Important: When referencing this page outside of Knowledge Base, use this link: http://knowledge.domo.com?cid=fusionvsflow

Intro

It’s important to know when using a DataFusion might be the best option and when using a DataFlow makes the most sense. Both tools have their advantages and disadvantages, but let’s start by summarizing the primary use cases for each tool:

  • DataFusion: Use when you’re dealing with lots of data (>20 million rows and >25 columns) that needs to be combined (joined or union/append) with other data quickly (for example, daily sales numbers or other data that updates regularly throughout the day).

  • DataFlow: Use when you need to perform a transformation that can’t be accomplished by just combining data and/or leveraging Beast Mode calculations to run the job.

DataFusion: Advantages and Disadvantages

  • Because a DataFusion is a just a view of the data, the output doesn’t have to be materialized and indexed into the Domo databases, which makes it so that data can be combined, visualized, and updated very quickly in Domo.

  • It makes data transformations fast when you’re working with a lot of data; more specifically, any DataSets with more than 20 million rows and >25 columns of data should be combined using a DataFusion.

  • You can leverage creative Beast Mode calculations within Analyzer to specify which data you want to display and how.

  • You can control naming of columns during initial setup of the DataFusion.

  • You can control which columns to include or exclude at any time.

  • You can only do joins or appends using DataFusion.

  • You cannot use DataFusions as inputs for DataFlows.

  • You have less backend control over renaming or editing your column names after the initial creation of the DataFusion.

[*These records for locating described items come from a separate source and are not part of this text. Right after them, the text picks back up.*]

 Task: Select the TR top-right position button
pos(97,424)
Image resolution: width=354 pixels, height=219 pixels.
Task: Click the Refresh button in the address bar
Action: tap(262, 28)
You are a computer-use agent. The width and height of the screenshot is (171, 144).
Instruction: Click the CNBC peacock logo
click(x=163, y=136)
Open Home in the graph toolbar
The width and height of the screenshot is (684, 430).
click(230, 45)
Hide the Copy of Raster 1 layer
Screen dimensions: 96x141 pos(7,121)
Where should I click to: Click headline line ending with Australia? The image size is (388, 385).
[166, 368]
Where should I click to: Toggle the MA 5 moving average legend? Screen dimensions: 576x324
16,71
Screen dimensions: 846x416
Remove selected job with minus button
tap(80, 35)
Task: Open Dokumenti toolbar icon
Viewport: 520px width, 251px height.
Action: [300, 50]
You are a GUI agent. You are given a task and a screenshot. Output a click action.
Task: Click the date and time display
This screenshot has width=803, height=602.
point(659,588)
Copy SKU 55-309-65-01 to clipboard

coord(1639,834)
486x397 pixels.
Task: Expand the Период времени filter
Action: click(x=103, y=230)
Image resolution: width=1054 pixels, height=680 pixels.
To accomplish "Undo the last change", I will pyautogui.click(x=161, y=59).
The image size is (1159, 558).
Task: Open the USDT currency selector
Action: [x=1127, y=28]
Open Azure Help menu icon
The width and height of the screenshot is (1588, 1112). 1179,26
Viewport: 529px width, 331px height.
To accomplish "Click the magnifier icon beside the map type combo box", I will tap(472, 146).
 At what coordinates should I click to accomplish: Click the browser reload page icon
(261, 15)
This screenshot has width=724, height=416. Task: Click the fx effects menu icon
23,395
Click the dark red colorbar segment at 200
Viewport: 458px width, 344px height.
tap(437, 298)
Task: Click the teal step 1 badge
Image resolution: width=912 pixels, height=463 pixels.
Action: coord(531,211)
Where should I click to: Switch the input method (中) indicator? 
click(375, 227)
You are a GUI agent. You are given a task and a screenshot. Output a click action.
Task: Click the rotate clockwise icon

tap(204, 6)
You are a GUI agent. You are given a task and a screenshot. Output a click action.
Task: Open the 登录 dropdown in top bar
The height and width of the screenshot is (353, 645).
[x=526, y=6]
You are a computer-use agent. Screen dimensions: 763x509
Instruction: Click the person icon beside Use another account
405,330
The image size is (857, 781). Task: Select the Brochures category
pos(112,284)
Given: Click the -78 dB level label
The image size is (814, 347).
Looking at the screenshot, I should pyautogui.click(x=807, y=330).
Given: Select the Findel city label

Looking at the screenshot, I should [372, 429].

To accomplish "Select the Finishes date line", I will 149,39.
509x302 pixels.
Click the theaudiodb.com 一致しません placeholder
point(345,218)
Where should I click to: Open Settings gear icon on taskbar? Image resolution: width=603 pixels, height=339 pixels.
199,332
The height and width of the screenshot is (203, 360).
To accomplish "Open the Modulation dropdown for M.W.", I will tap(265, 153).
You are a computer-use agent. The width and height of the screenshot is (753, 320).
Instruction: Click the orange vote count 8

DataFlow: Advantages and Disadvantages

  • DataFlows offer much more up front flexibility. You can set up nearly any type of transformation you want, without limitations in terms of collapsing, combining, and naming columns, as well as controlling date and group by operations as well as a myriad of other affordances. And you do not have to use as many Beast Modes in Analyzer to visualize the data how you want it to appear.

  • Big data can take a long time to run or update in Domo depending on the transformations that are occurring. If you are dealing with DataSets that hold mass amounts of columns and/or rows that are being combined into a DataFlow that aren’t going to be grouped down in some way, it can takes significantly longer to update these DataSets in Domo. It can sometimes take hours for these assets to update.